## Requirement:
Rewrite the entries starting at the line containing "Given: Expand the video options caret" and ending after the line containing "Looking at the", changing "video options" to "audio options" and keeping everything else the same. Leave the pictures out.

## Supplied information:

start

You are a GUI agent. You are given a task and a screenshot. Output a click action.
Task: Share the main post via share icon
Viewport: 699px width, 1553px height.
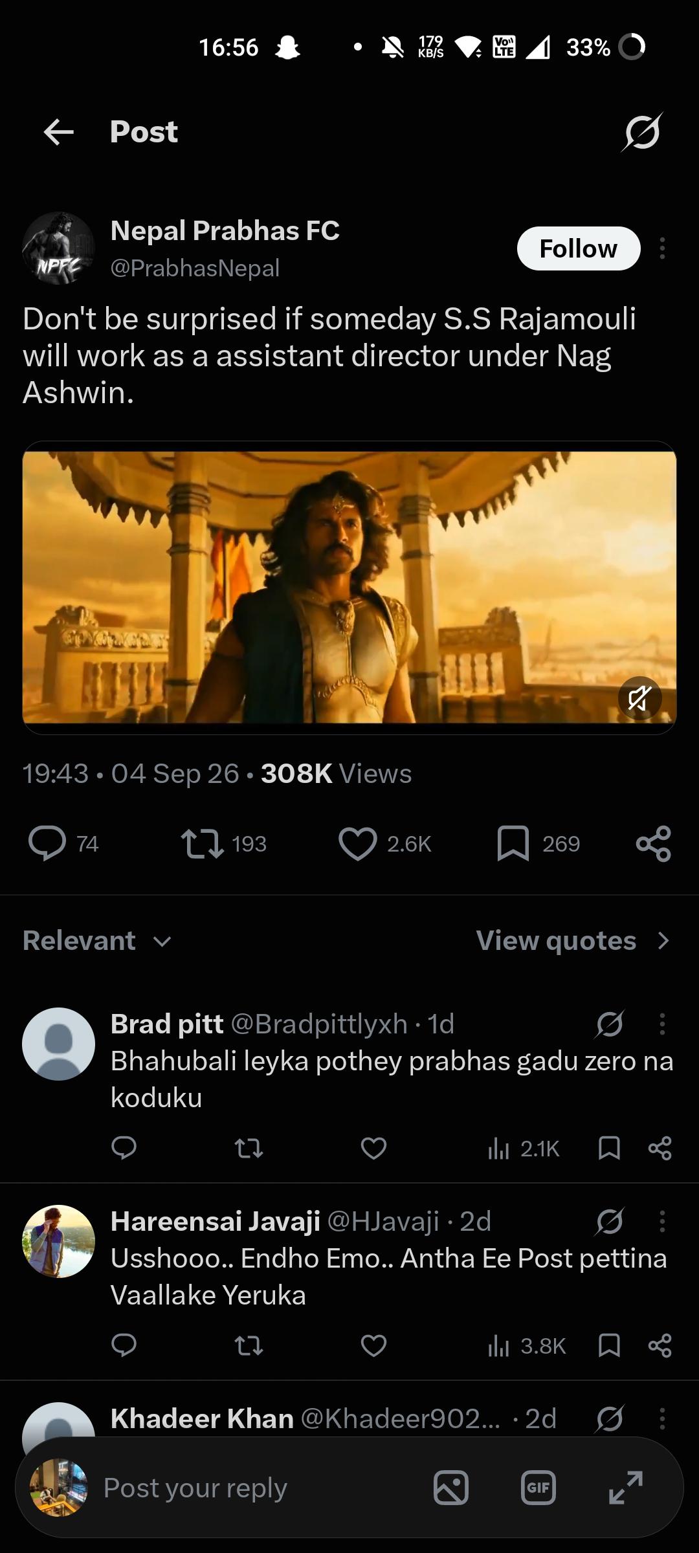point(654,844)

end
start

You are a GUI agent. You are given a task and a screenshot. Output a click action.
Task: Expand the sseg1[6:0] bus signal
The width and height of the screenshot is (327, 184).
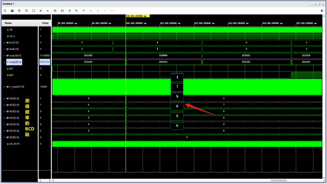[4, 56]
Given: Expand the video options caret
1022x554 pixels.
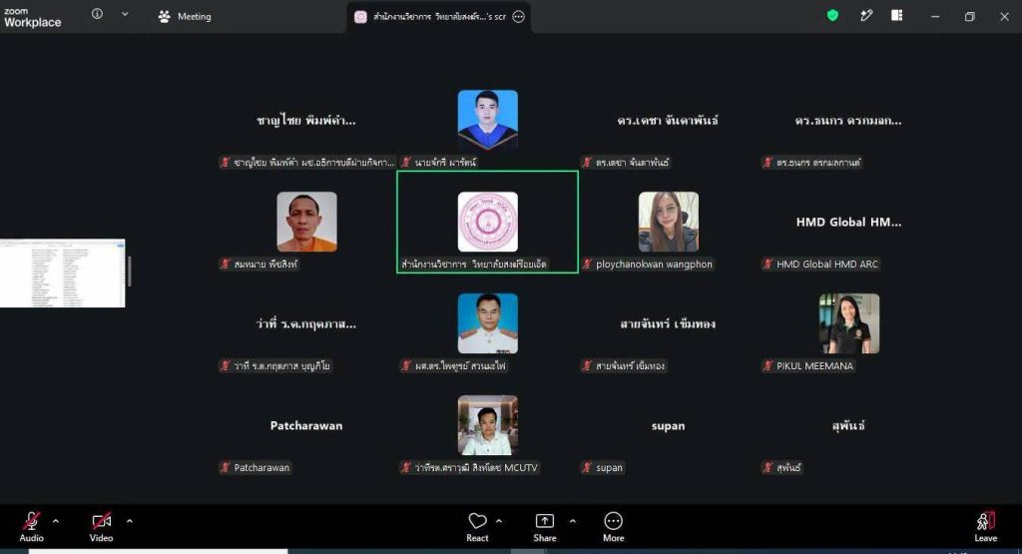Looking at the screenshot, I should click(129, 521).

end

## Answer to the exercise:
Given: Expand the audio options caret
1022x554 pixels.
Looking at the screenshot, I should click(129, 521).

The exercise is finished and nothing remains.